- _Text segment_:

I just read the details of the air needed from a similar dedicated plasma cutting machine. This one for instance which is a 30amp unit. The one I looked at was 25amps max. There isn't much difference.

**LINK**

wink It's turned out to be an expensive add on (for my wife) for what I want which was just tig and stick. Being fair about that though buying Xmas presents for me is always a problem and if needed I'm pretty sure I can boost it up by fitting something like a Clarke 2hp twin cylinder pump head. These go on Clarke's industrial blue range.

As some one mentioned in the 3in1 thread it's duty cycle isn't terribly good but I will probably set it up with the regulator on the compressor set at 5 or 6 bar and the one on the unit at circa 50psi. The compressor cuts back in at 8 bar. Might be ok. Depends on how long the torch needs to be on.

- _Dataset excerpts_:
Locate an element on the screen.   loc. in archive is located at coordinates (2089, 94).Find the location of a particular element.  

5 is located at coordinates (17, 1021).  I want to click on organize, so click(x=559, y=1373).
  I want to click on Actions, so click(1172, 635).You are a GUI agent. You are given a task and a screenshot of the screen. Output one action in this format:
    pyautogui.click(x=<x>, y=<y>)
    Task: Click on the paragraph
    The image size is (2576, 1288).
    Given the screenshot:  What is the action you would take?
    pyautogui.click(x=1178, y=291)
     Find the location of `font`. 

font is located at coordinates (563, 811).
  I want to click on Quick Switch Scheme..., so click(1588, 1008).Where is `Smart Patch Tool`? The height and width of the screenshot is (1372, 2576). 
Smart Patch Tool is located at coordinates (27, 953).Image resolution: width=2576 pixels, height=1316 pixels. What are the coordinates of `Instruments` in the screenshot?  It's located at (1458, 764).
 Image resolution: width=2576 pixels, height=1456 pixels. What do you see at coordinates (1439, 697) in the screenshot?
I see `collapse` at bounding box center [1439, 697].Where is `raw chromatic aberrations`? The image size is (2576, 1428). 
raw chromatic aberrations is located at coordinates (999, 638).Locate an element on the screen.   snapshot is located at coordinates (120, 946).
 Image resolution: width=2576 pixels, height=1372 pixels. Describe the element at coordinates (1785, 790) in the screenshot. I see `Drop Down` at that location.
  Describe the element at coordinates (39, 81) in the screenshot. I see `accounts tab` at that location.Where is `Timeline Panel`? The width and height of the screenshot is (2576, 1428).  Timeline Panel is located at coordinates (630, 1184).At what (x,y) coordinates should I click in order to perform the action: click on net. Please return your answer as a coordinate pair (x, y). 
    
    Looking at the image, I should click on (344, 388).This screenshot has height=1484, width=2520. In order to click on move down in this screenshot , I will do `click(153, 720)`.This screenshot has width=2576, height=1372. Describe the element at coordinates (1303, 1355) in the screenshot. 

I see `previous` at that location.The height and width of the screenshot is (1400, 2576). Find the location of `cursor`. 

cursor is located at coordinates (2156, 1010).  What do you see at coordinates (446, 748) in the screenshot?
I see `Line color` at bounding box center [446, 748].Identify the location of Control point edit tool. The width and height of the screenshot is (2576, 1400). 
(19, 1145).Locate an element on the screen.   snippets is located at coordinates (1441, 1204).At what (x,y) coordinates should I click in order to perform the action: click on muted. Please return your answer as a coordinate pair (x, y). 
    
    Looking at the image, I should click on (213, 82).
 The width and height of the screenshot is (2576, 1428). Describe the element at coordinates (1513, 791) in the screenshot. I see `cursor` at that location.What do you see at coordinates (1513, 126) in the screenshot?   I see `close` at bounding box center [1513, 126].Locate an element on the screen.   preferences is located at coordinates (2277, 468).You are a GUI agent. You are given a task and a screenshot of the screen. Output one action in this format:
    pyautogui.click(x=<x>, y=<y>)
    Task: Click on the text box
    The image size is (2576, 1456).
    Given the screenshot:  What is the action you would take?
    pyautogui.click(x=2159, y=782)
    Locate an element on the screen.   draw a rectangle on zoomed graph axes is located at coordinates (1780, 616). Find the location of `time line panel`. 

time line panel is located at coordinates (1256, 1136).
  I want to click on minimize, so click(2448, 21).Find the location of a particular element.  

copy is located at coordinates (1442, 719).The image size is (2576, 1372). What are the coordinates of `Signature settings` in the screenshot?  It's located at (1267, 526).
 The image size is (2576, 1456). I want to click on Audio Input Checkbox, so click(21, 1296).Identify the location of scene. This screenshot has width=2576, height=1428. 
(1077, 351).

- _Aim_: Could you carry on the post about running the plasma cutter off a compressor, starting after its final sentence?

- _Answer to the exercise_:
It's a hell of a spec for this type of compressor - this one is similar

**LINK**

I spent some time on that site looking to see what could be expected from different sizes of compressor. There are various versions of the one I bought though and numbers differ. Einhill do give a number which is unusual so decided to give it a go,

Use - I might do an engine Jason style some day and being able to profile plate would be useful. Also other things. The idea of clean cut is immediately suitable for welding. The deeper figure they give isn't. It seems that the way to use them is to move the torch at a rate that causes narrow angle sparks to come out of the back. Too slow and the angle will widen. Add the torch needing to be about 1mm from the work I wonder why they don't all come with a guide to space the torch off the work. I'm thinking about something based on a pipe clip. Simple as making anything at the moment is a bit difficult.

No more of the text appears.